[Stored data entries]
== Segment start ==

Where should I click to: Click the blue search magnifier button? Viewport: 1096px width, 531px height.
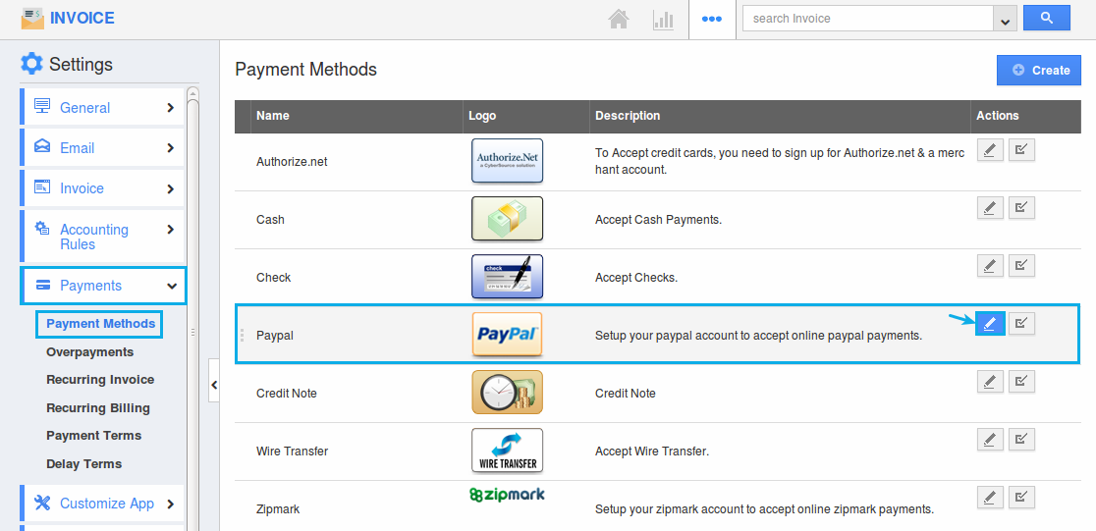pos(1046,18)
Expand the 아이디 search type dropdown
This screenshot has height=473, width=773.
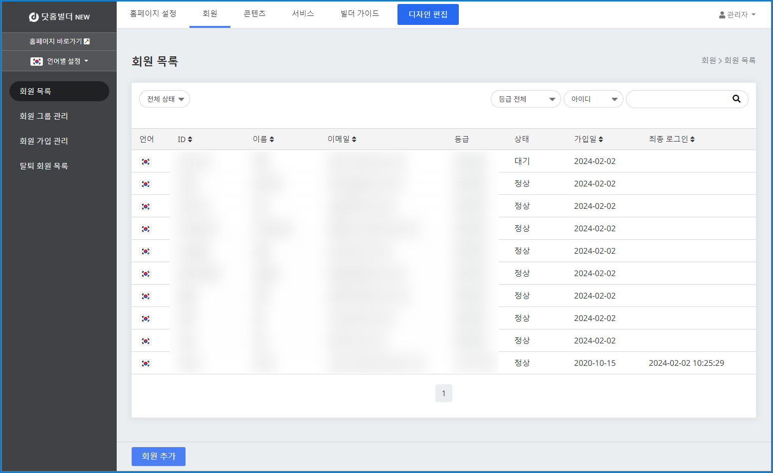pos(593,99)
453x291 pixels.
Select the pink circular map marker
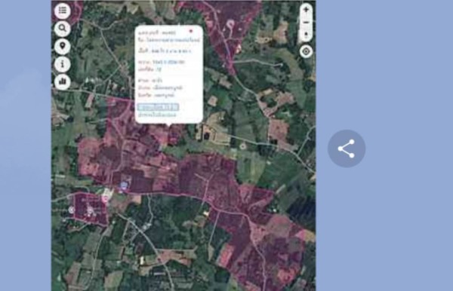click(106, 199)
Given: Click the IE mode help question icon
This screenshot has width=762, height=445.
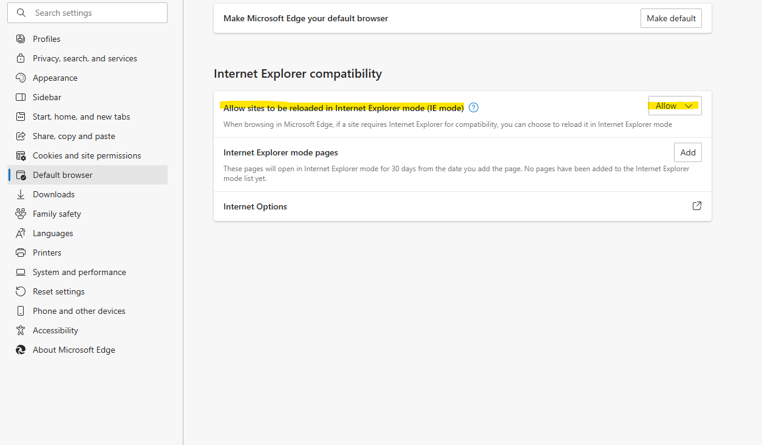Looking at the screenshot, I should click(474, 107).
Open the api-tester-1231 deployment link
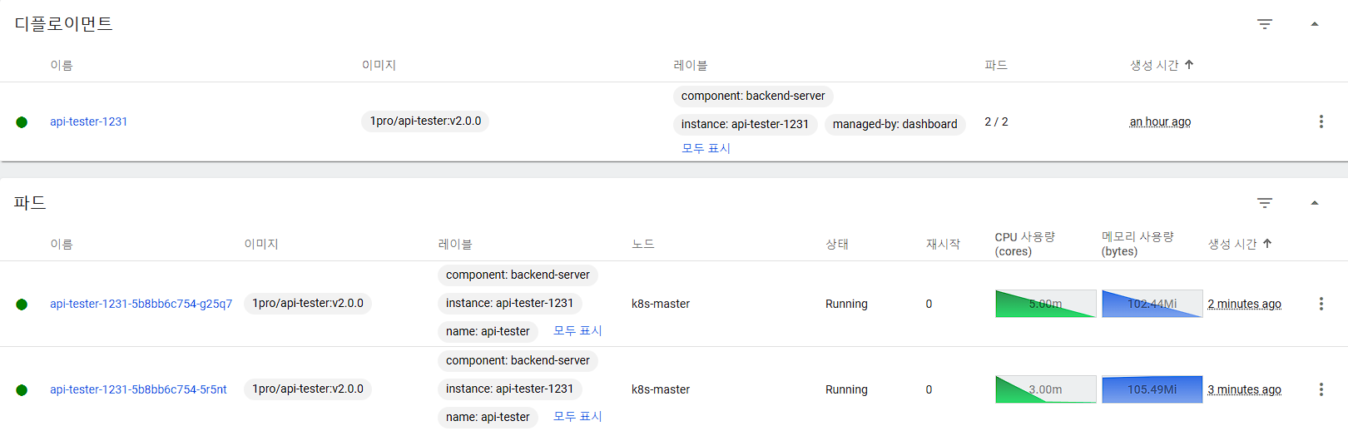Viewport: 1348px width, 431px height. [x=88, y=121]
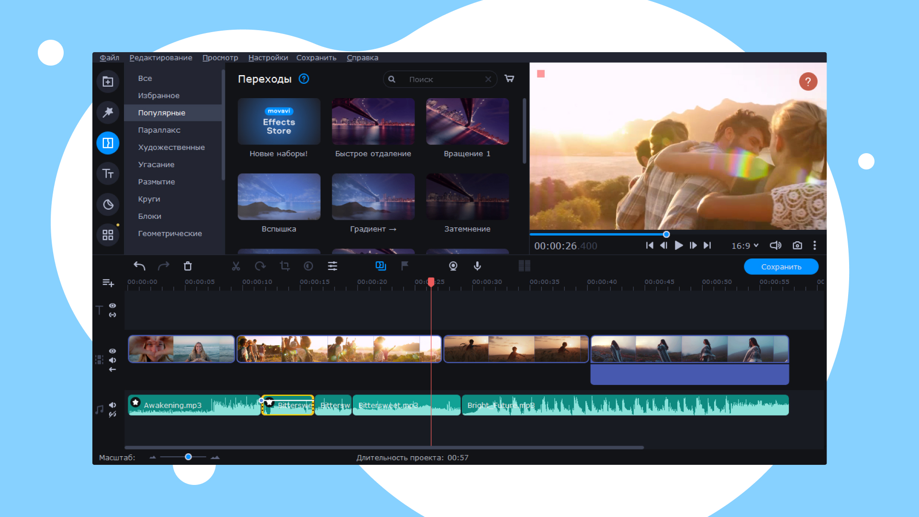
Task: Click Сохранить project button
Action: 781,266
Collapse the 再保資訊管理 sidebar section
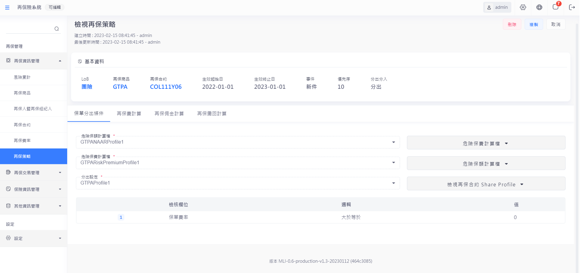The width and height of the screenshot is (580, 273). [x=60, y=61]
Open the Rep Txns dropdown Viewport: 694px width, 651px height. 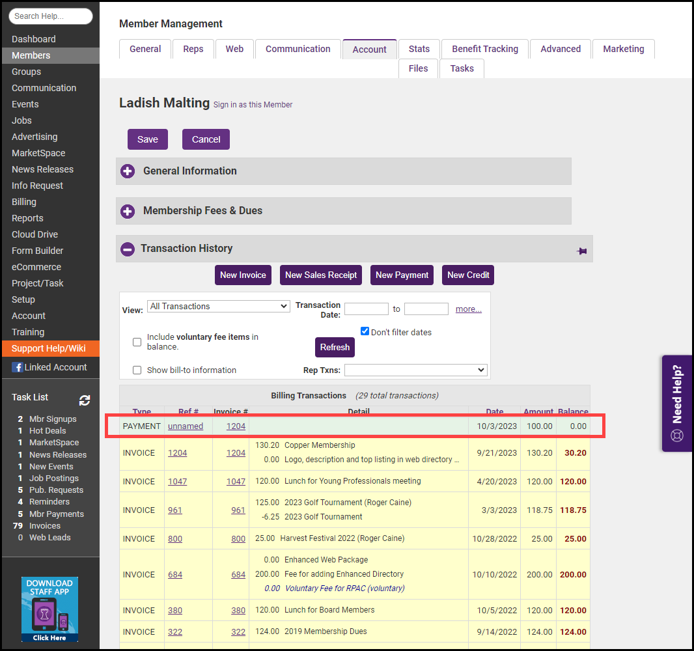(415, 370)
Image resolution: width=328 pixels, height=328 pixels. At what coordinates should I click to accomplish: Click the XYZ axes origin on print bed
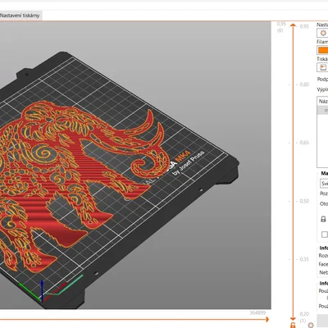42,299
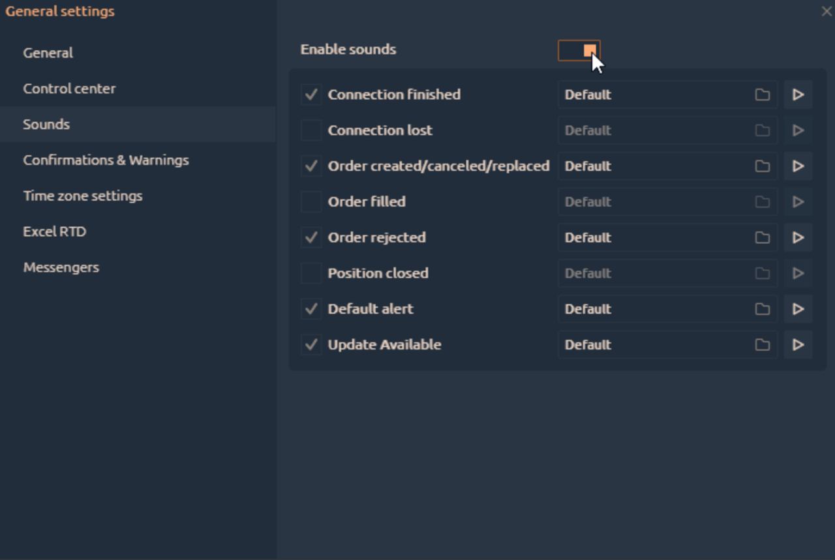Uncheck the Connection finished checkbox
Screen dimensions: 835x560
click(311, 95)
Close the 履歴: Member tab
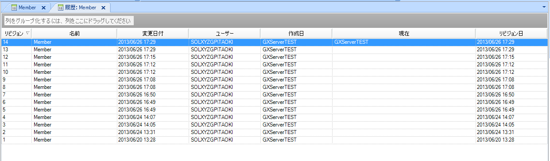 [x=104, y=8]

== Segment end ==
== Segment start ==

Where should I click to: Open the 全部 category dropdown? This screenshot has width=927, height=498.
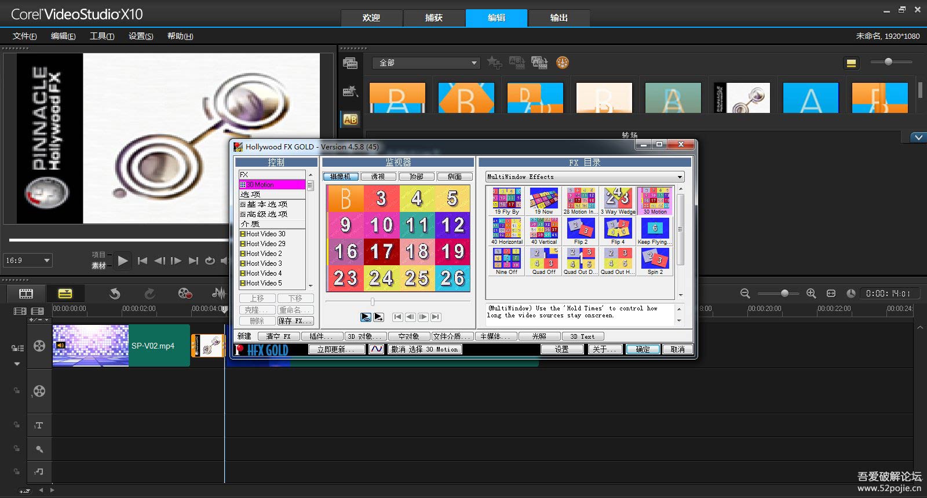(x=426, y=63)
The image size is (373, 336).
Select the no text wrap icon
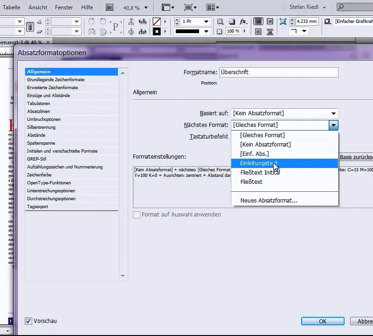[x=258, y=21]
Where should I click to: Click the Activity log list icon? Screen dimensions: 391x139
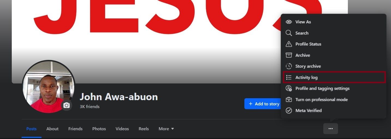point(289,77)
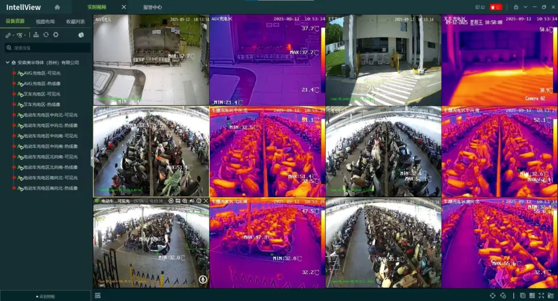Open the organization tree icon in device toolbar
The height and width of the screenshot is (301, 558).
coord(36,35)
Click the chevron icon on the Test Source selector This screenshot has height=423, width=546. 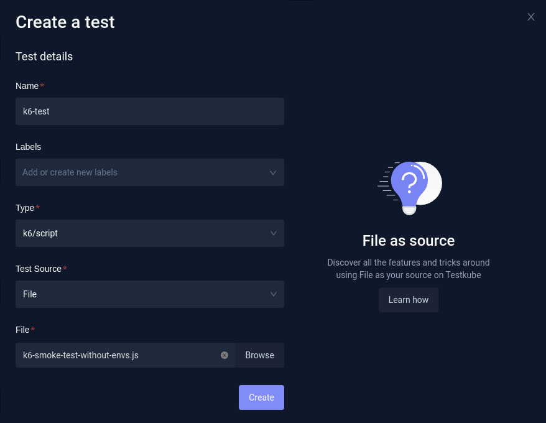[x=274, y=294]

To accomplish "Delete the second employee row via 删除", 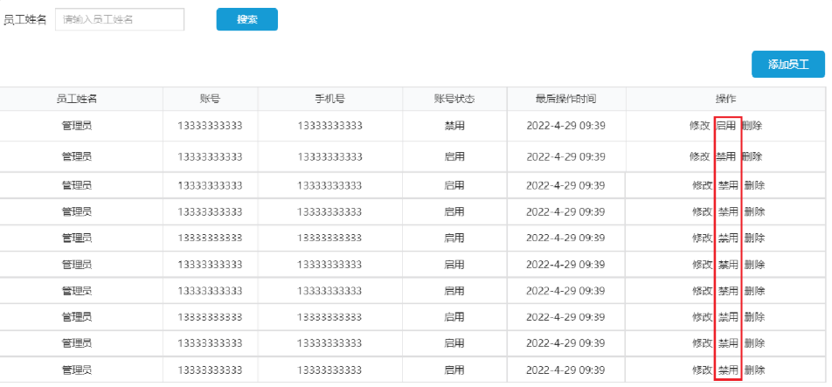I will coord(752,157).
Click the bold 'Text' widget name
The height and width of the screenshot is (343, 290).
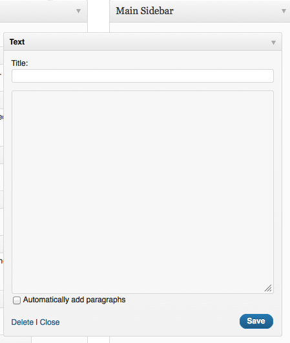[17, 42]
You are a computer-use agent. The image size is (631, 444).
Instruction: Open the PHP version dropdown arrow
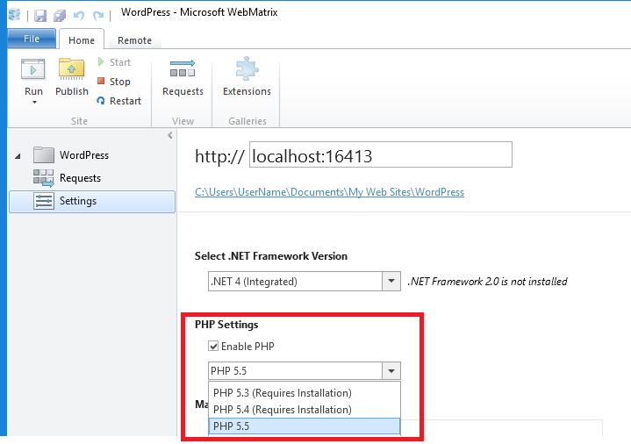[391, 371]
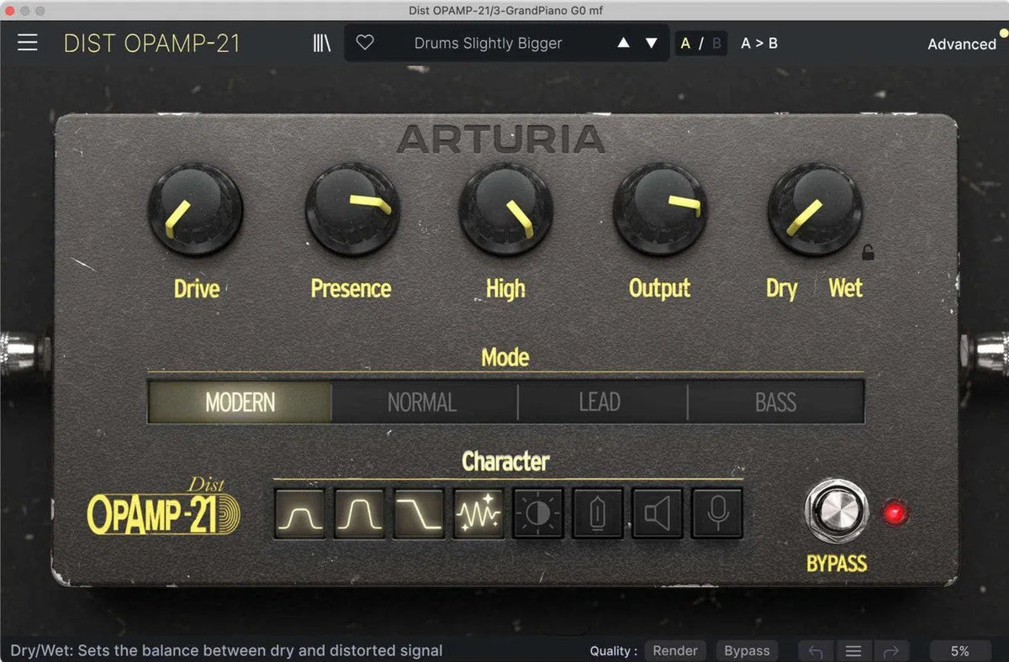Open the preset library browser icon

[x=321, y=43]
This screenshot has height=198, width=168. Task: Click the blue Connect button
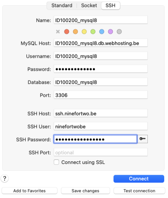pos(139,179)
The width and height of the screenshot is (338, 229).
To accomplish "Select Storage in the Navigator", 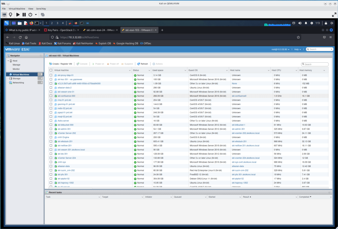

== Segment end ==
== Segment start ==

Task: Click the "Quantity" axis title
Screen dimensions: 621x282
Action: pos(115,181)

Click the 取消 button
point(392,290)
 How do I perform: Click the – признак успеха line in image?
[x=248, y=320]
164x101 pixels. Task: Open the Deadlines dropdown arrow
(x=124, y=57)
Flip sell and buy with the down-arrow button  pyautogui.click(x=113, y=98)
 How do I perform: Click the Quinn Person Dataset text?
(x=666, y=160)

== Segment end ==

> _WORK TO COMPLETE_
Which part of the entries opens with the line containing "This screenshot has height=198, width=168." and closes with the line containing "Storage in the"? Output that part exactly, ends included, pictures excluded.

> _FINISHED TASK_
This screenshot has height=198, width=168. Task: Click the blue Connect button
pos(139,179)
The width and height of the screenshot is (338, 229).
To accomplish "Select Storage in the Navigator", 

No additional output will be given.